Paul’s example of defending himself means mostly that we should listen to him, and there is really no need to follow his example on this point because all our authority comes from God’s Word, already revealed and received. If as a pastor or a Christian what I say is denied, I should keep pointing back to the Bible.
We are originalist readers. We appreciate the work of those who help us to understand the revelation, but we do not give anyone or anything else the same authority as God’s revelation. We are not concerned about credentials of teachers as we are that they teach what is in the Bible. I am not a “No creed but the Bible” guy, but I am a “No creed gets more attention than the Bible.”
How will we know when it is God’s revelation? I’m not talking about textual criticism and the process of recognizing the canon, let alone transmission and translation. We will identify God’s Word, among other things, in that it will never allow, let alone exalt, man’s efforts to augment grace. And this is exactly what makes men so mad. They do not get to be the hero, they must be humbled.
For am I now seeking the approval of man, or of God? Or am I trying to please man? If I were still trying to please man, I would not be a servant of Christ. (Galatians 1:10)
God and grace are above the law. The law points to the need for God’s grace, and therefore there is no place for self-righteousness.
Paul refused to please men by pampering or pandering to their self-righteousness, which they define for themselves and measure for themselves and congratulate themselves. This is exactly what enabled these troublers to avoid persecution for the cross of Christ (Galatians 6:12). Jews loved self-righteousness, of course they would approve of these extras.
As many as desire to make a fair shew in the flesh, they constrain you to be circumcised; only lest they should suffer persecution for the cross of Christ. (Galatians 6:12)
The two doctrinal points belong together. Though it may claim the words, self-righteousness does not want to submit to God’s revelation. Self-righteousness wants to use, or manipulate, parts of the revelation to prop itself up higher.
I chose Galatians as my epistle to study during this Sunday evening series because of Jew/Gentile, New Covenant questions. It’s been argued that this letter confounds Dispies, and I’m willing to drag my Dispensationalism through it and see what comes out.

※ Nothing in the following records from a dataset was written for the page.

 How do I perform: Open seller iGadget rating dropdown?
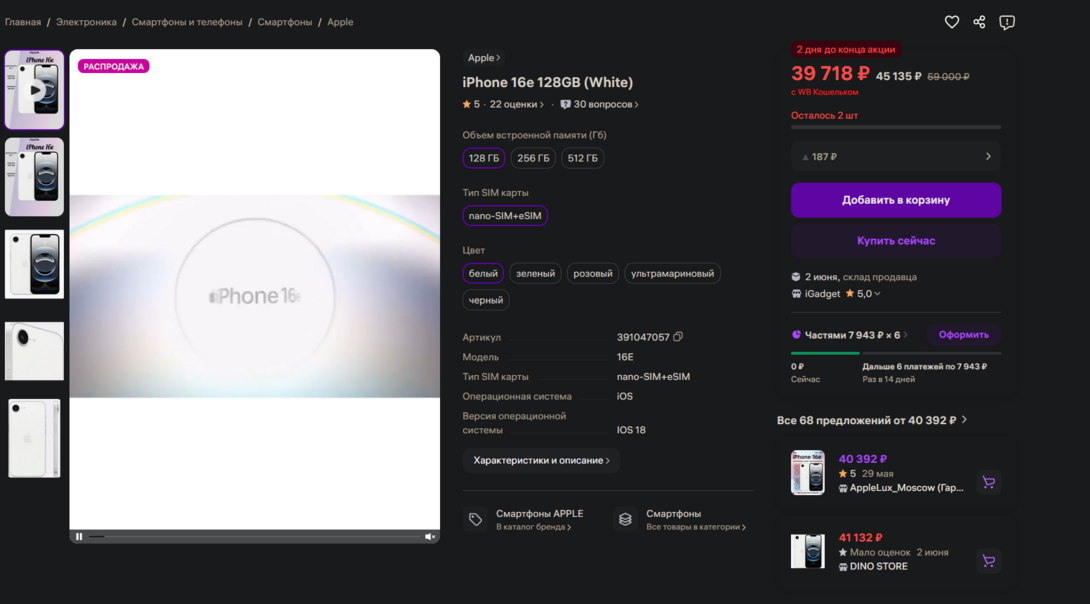pos(877,294)
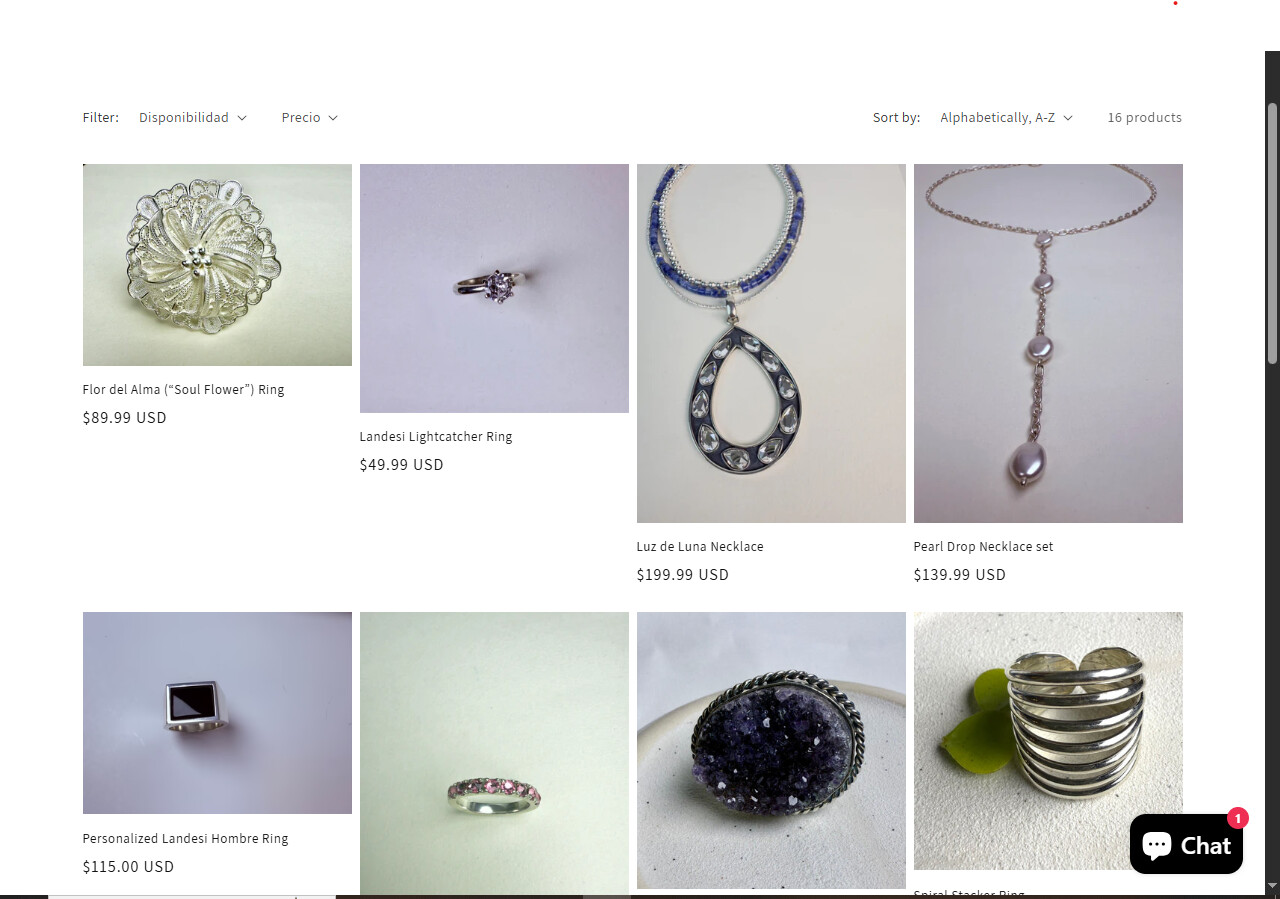Open Pearl Drop Necklace set link
This screenshot has height=899, width=1280.
click(x=983, y=546)
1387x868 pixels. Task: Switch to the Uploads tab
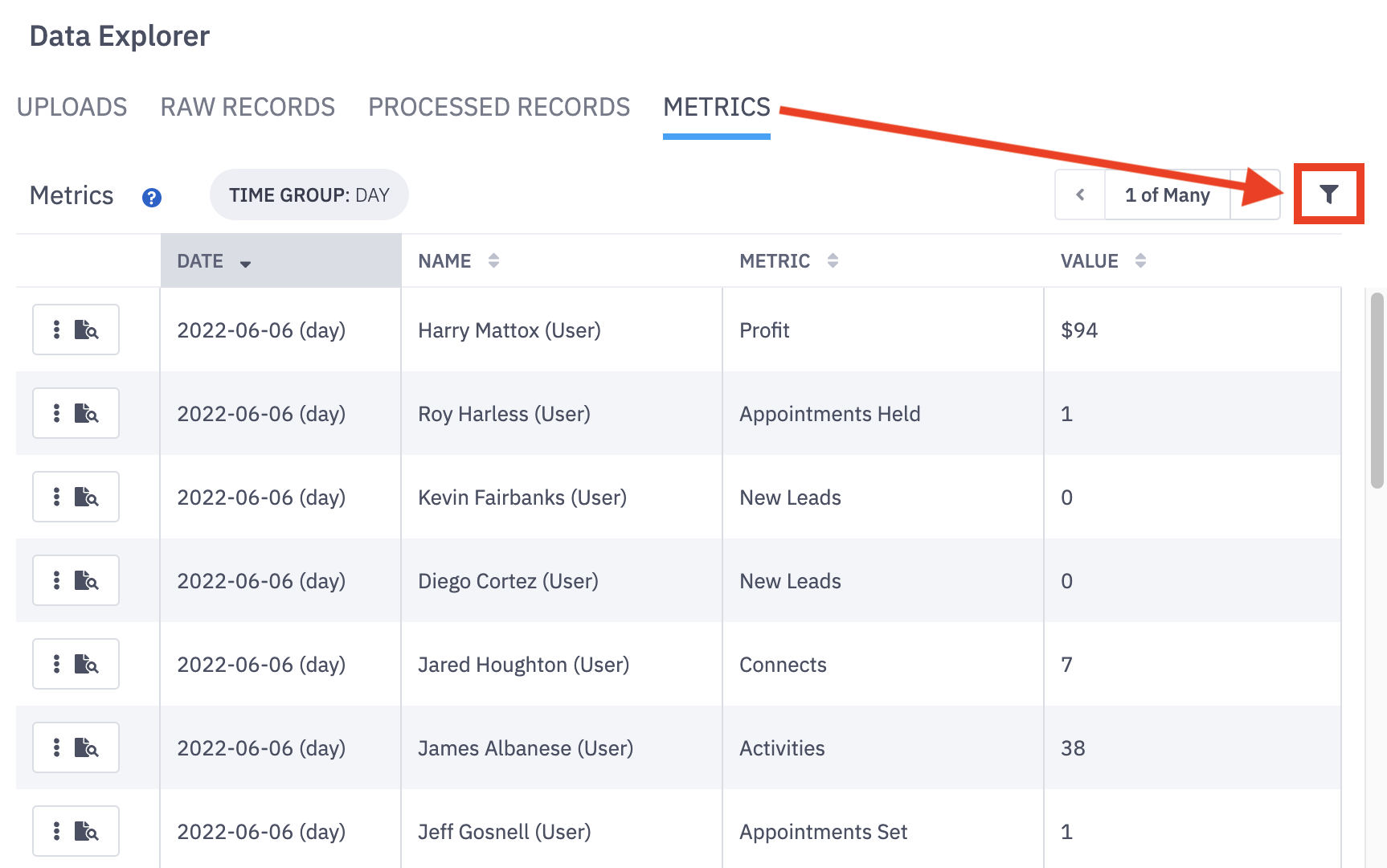[72, 107]
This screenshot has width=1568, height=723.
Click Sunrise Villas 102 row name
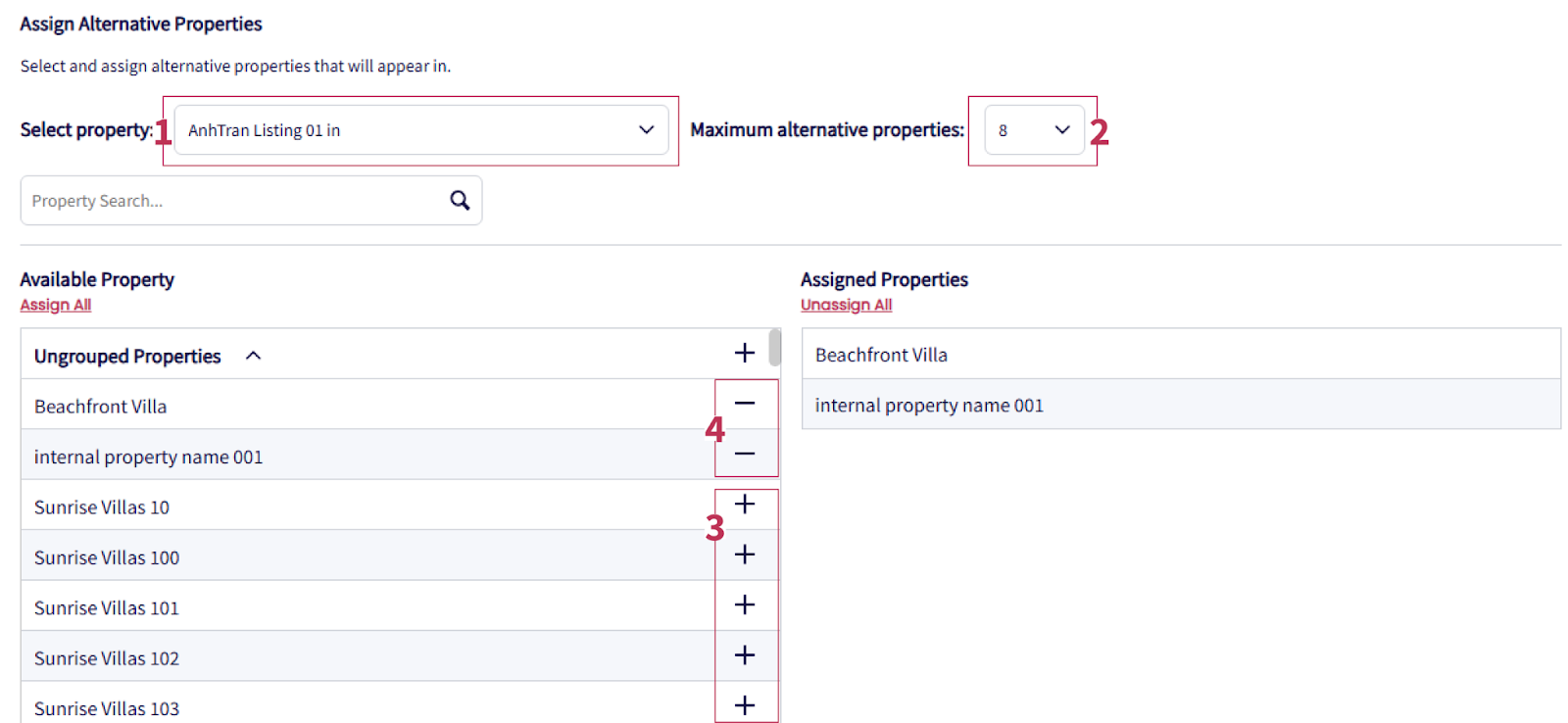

Based on the current schedule, we won’t get to chapter 6 and the phrase “Israel of God” until the first Sunday of September 2018, so we’ll have to be patient. Galatians is also more than appropriate for our study as a letter loved by Martin Luther (he called it his Catherine von Bora; “I am wedded to it.” Boice), championing sola fide, a doctrine well-remembered in this 500th anniversary of the Reformation.
But this is an important letter because we are a church more tempted toward the ditch of self-righteousness than unrighteousness. We are like those who want to make a good showing in the flesh (Galatians 6:12), those who are tempted to please men not by worldly compromise but by meeting external, community-agreed upon lower standards in order to feel good about our spirituality. But that is not the gospel. There is no freedom of conscience or experience of grace in that. Law, sin, death, devil, flesh, world are ALL defeated by faith in Christ. Satan will do anything to keep the guilt on us, including make us give wrong attention to the law. It is like a tomato plant boasting about the stake it’s tied to rather than the soil it’s rooted in. But the stake is completely powerless to make the plant produce any fruit.